Der Papst, ein Leben. Abschied vom Heiligen Vater auf 50 Seiten im neuen NEWS
- Seligsprechung? Der Papst wartet darauf, zur Ehre der Altäre erhoben zu werden.
An die zehn Kilometer lang ist die Menschenschlange, die sich seit Montag vorbei an der Engelsburg, durch die Via della Conziliazione bis zum Petersdom zur offen aufgebahrten Leiche von Johannes Paul II. schiebt. Bis zu sieben Stunden stellten sich Hunderttausende Rom-Pilger an, um sich vom toten Pontifex zu verabschieden.
Selbst im Tod noch ist der Wojtyla-Papst für einen Superlativ gut die größte Trauergemeinde zum spektakulärsten Begräbnis der Welt.
Sollte der 265. Nachfolger Petri dann auch noch während des Konklaves per Akklamation durch die Kardinäle selig gesprochen werden, wie dies professionelle Vatikanologen mutmaßen, dann wäre auch das noch ein Rekord: die schnellste Kanonisierung in der bisherigen Papstgeschichte.
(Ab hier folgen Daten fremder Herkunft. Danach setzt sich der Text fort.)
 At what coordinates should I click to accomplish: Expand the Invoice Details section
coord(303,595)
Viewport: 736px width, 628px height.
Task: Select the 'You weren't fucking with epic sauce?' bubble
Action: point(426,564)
Indizien hiefür gibt es.
Groß im Leben und im Sterben.
Karol Wojtyla starb mit der Heiterkeit eines Heiligen, sagte Kardinalstaatssekretär Angelo Sodano während der Gedenkmesse anlässlich des Todes von Johannes Paul II. am vergangenen Sonntag. Im ursprünglichen Redemanuskript war das Attribut Johannes Paul der Große vermerkt in der tatsächlich gesprochenen Predigt unterdrückte der Kardinal diese Passage.
Dafür attestierte Wiens Erzbischof Kardinal Christoph Schönborn dem verblichenen Papst umfassende Vorbildlichkeit: Johannes Paul sei groß im Leben und im Sterben gewesen.
Alles das sind Zeichen, dass der Pontifex aus Polen relativ schnell in den Stand der Seligkeit erhoben werden wird.
Johannes Paul II. starb in Anwesenheit seines päpstlichen Haushaltes fünf polnische Nonnen und sein langjähriger Sekretär Stanislaw Dziwisz waren bis zum letzten Atemzug bei ihm. Leibarzt Renato Buzzonetti hat 20 Minuten lang medizinische Tests durchgeführt, ehe er den Tod des Oberhauptes der römisch-katholischen Christenheit offiziell bezeugte: Ich bestätige, dass Seine Heiligkeit Johannes Paul II., geboren in Wadowice (Polen) am 18. Mai 1920, wohnhaft in Vatikanstadt, Bürger des Vatikans, am 2. April 2005 um 21.37 Uhr infolge eines septischen Schocks und eines irreversiblen Herz-Kreislauf-Zusammenbruches im Apostolischen Palast des Vatikans gestorben ist.
Septischer Schock.
Die auf das Schussattentat im Jahr 1981 rückführbare Krankengeschichte des Papstes ist gleichzeitig eine unüblich dramatische Leidensgeschichte. Am Patienten Wojtyla wurden zahlreiche ärztliche Kunstfehler begangen (darunter eine viel zu spät erkannte Krebserkrankung oder ein schlecht eingepasstes künstliches Hüftgelenk), die unbeschreibbare Schmerzen verursacht haben müssen. Neunmal war Wojtyla Patient in der römischen Poliklinik Gemelli, gut fünfmal davon wurde er medizinisch unvertretbar viel zu früh aus der ärztlichen Obsorge entlassen. Möglicherweise geschah das auf Wunsch des Papstes selbst.
Konsequentes Ende. Seit Anfang der 90er Jahre litt Wojtyla an der Parkinsonkrankheit. Deren Wesen ist der konsequente Untergang von Gehirnzellen, verbunden mit dem sukzessiven Defizit an Botenstoffen (Transmittern). Zum klassischen Krankheitsverlauf gehört der völlige Verlust der Körperkontrolle. Bei den meisten Parkinsonpatienten führt eine Lungenentzündung zum Tod. Bei Wojtyla war es eine Sepsis, die durch mangel-haft über Katheter abgeleiteten Restharn ausgelöst wurde. Da Wojtyla per Verfügung bestimmt hatte, dass sein Leben keinesfalls durch aufwendige Apparatemedizin verlängert werden dürfe, wurde er in seinen letzten Tagen auch nicht mehr intensivmedizinisch betreut. Der Patient bekam bis zuletzt schmerzmindernde Mittel, nachdem die Sepsis außer Kontrolle geraten war. Todesursache war schließlich allgemeines Organversagen. Alles in allem entsprach der Krankheitsverlauf der für den Morbus Parkinson eigenen Symptomatik.